_Work instructions_
Print every one of the rows below verbatim, keeping each character and line break unchanged.

_The input_
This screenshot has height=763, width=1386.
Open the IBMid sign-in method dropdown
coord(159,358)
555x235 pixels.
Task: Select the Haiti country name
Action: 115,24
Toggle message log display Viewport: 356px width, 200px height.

_Exercise response_
This screenshot has height=763, width=1386.
Open the IBMid sign-in method dropdown
coord(159,358)
555x235 pixels.
Task: Select the Haiti country name
Action: 115,24
Toggle message log display Viewport: 356px width, 200px height.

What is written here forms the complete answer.